TASKS AND EXERCISES:
a) Answer from the post on colour film, one line per item:
(i) Which outlet produced the video the post discusses?
(ii) For how many years at the start of the writer's printing and publishing career were the photographs exclusively black and white?
(iii) In dodge and burn, which card colors darkened an area of a photo?
b) Show each line of the listing that contains the string "Michigan".

SOURCE:
Saturday, October 03, 2015
Colour film: Made for white people
Colour film was made for white people, and the video above from Vox explains how that worked. It also explains why changes were made. Spoiler alert: It wasn’t because film manufacturers suddenly realised they’d been racist all those years.
I never developed film or made photo prints, so I’d never heard of a Shirley Card until I watched that video. Even so, I worked with problems caused by the same technical flaw in film that the video describes.
For the first 15-20 years I worked in the printing and publishing industries, I worked exclusively with black and white photographs (full colour was too expensive). When a dark-skinned person was in a colour photo and we converted it to black and white, that person’s features would disappear, apart from their teeth (if they were smiling) and the whites of their eyes. This is because they started out much darker than any white person in the photo (there are some photos in the video that show this), and it became worse when we converted the photos to black and white.
In the days before digital page makeup and photo re-touching, we used manual techniques called dodge and burn. This involved taking an irregularly-shaped piece of card stock that was either white or black (or red) taped to a thin stick. By waving the thing very fast on top of the photo while the camera was shooting the halftone, we could either lighten or darken particular areas of a photo (white to lighten, black or red to darken). This was trial and error to get right, and sometimes we just couldn’t get it right.

STORED DATA:
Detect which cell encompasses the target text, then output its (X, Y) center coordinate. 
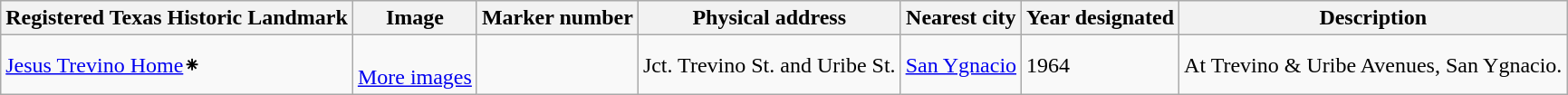
Year designated (1101, 18)
Image (415, 18)
Description (1373, 18)
Nearest city (960, 18)
Jesus Trevino Home⁕ (178, 65)
Marker number (557, 18)
At Trevino & Uribe Avenues, San Ygnacio. (1373, 65)
1964 (1101, 65)
More images (415, 65)
Registered Texas Historic Landmark (178, 18)
Jct. Trevino St. and Uribe St. (769, 65)
San Ygnacio (960, 65)
Physical address (769, 18)
Output the (x, y) coordinate of the center of the cell containing the given text.  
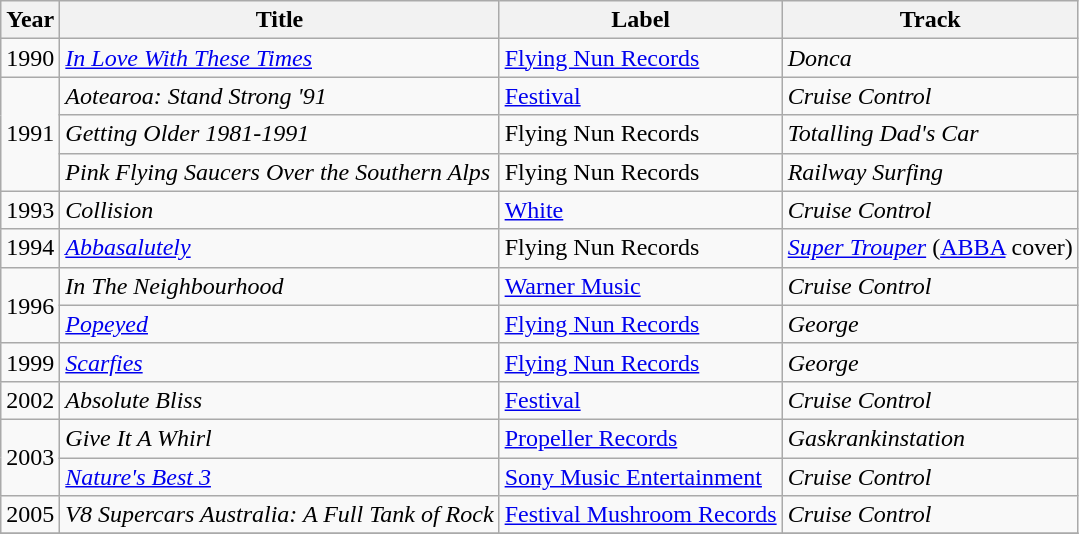
1996 (30, 305)
Abbasalutely (280, 248)
In Love With These Times (280, 58)
Super Trouper (ABBA cover) (930, 248)
Absolute Bliss (280, 400)
2002 (30, 400)
Gaskrankinstation (930, 438)
Label (640, 20)
Popeyed (280, 324)
Scarfies (280, 362)
Pink Flying Saucers Over the Southern Alps (280, 172)
Aotearoa: Stand Strong '91 (280, 96)
1990 (30, 58)
V8 Supercars Australia: A Full Tank of Rock (280, 515)
1994 (30, 248)
Propeller Records (640, 438)
2003 (30, 457)
Warner Music (640, 286)
Give It A Whirl (280, 438)
Festival Mushroom Records (640, 515)
Getting Older 1981-1991 (280, 134)
Railway Surfing (930, 172)
Collision (280, 210)
2005 (30, 515)
Year (30, 20)
Nature's Best 3 (280, 477)
Sony Music Entertainment (640, 477)
White (640, 210)
Title (280, 20)
1999 (30, 362)
Track (930, 20)
Totalling Dad's Car (930, 134)
In The Neighbourhood (280, 286)
1993 (30, 210)
1991 (30, 134)
Donca (930, 58)
Scan for the cell matching the given text and deliver its (x, y) coordinate at center. 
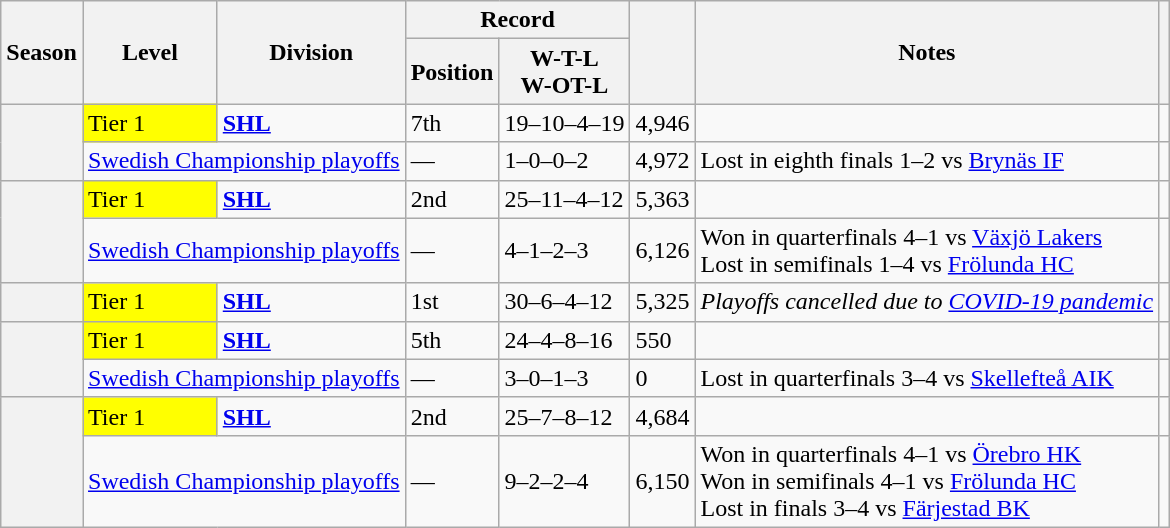
25–7–8–12 (564, 416)
1st (452, 302)
Level (150, 52)
Lost in quarterfinals 3–4 vs Skellefteå AIK (927, 378)
Division (311, 52)
9–2–2–4 (564, 481)
1–0–0–2 (564, 161)
5,325 (662, 302)
5,363 (662, 199)
6,126 (662, 250)
4,684 (662, 416)
5th (452, 340)
Playoffs cancelled due to COVID-19 pandemic (927, 302)
Record (518, 20)
Season (42, 52)
550 (662, 340)
W-T-LW-OT-L (564, 72)
7th (452, 123)
Won in quarterfinals 4–1 vs Växjö LakersLost in semifinals 1–4 vs Frölunda HC (927, 250)
4,972 (662, 161)
6,150 (662, 481)
19–10–4–19 (564, 123)
4–1–2–3 (564, 250)
Lost in eighth finals 1–2 vs Brynäs IF (927, 161)
30–6–4–12 (564, 302)
0 (662, 378)
Position (452, 72)
Notes (927, 52)
3–0–1–3 (564, 378)
24–4–8–16 (564, 340)
Won in quarterfinals 4–1 vs Örebro HKWon in semifinals 4–1 vs Frölunda HC Lost in finals 3–4 vs Färjestad BK (927, 481)
25–11–4–12 (564, 199)
4,946 (662, 123)
Scan for the cell matching the given text and deliver its [X, Y] coordinate at center. 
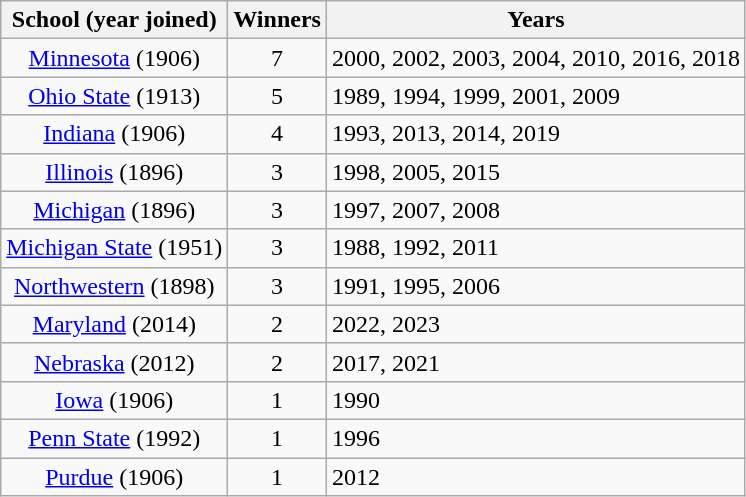
2012 [536, 477]
4 [278, 134]
School (year joined) [114, 20]
7 [278, 58]
Michigan (1896) [114, 210]
1989, 1994, 1999, 2001, 2009 [536, 96]
Years [536, 20]
Winners [278, 20]
Michigan State (1951) [114, 248]
Iowa (1906) [114, 400]
Maryland (2014) [114, 324]
Northwestern (1898) [114, 286]
2017, 2021 [536, 362]
1990 [536, 400]
1993, 2013, 2014, 2019 [536, 134]
Minnesota (1906) [114, 58]
1991, 1995, 2006 [536, 286]
1998, 2005, 2015 [536, 172]
1996 [536, 438]
2022, 2023 [536, 324]
1997, 2007, 2008 [536, 210]
Nebraska (2012) [114, 362]
Illinois (1896) [114, 172]
5 [278, 96]
2000, 2002, 2003, 2004, 2010, 2016, 2018 [536, 58]
1988, 1992, 2011 [536, 248]
Ohio State (1913) [114, 96]
Purdue (1906) [114, 477]
Penn State (1992) [114, 438]
Indiana (1906) [114, 134]
Provide the [X, Y] coordinate of the cell's center where the given text is located.  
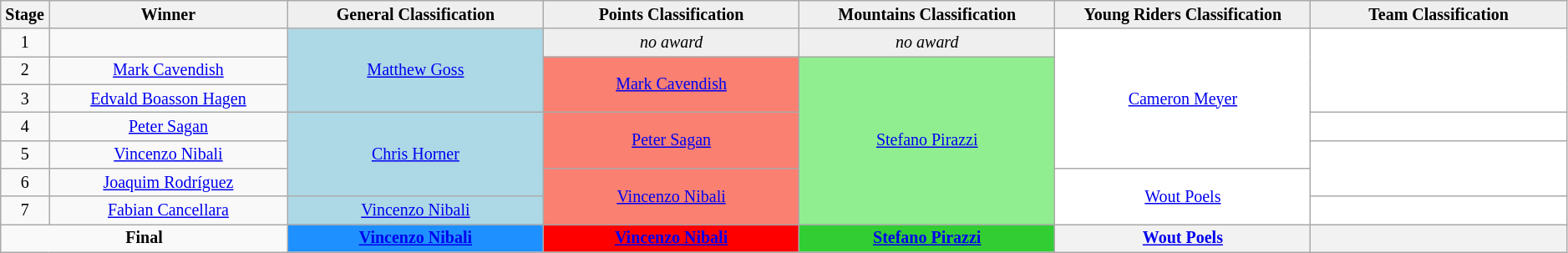
Fabian Cancellara [169, 211]
Chris Horner [415, 155]
Matthew Goss [415, 71]
Cameron Meyer [1183, 99]
Joaquim Rodríguez [169, 182]
1 [25, 43]
Final [145, 239]
4 [25, 127]
7 [25, 211]
2 [25, 70]
Winner [169, 15]
Team Classification [1439, 15]
Mountains Classification [927, 15]
General Classification [415, 15]
Young Riders Classification [1183, 15]
Stage [25, 15]
Points Classification [671, 15]
5 [25, 154]
3 [25, 99]
6 [25, 182]
Edvald Boasson Hagen [169, 99]
Scan for the cell matching the given text and deliver its (X, Y) coordinate at center. 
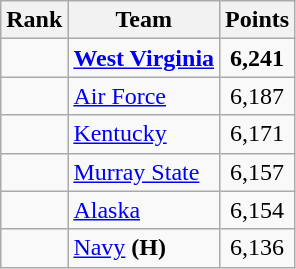
Navy (H) (144, 248)
6,171 (258, 134)
Rank (34, 20)
Air Force (144, 96)
6,136 (258, 248)
6,154 (258, 210)
Team (144, 20)
6,157 (258, 172)
6,241 (258, 58)
West Virginia (144, 58)
Alaska (144, 210)
6,187 (258, 96)
Kentucky (144, 134)
Points (258, 20)
Murray State (144, 172)
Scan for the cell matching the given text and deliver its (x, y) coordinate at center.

RESULTS FOR EACH TASK:
a)
(i) Vox
(ii) 15-20 years
(iii) Black or red

b)
Michigan (1896) [114, 210]
Michigan State (1951) [114, 248]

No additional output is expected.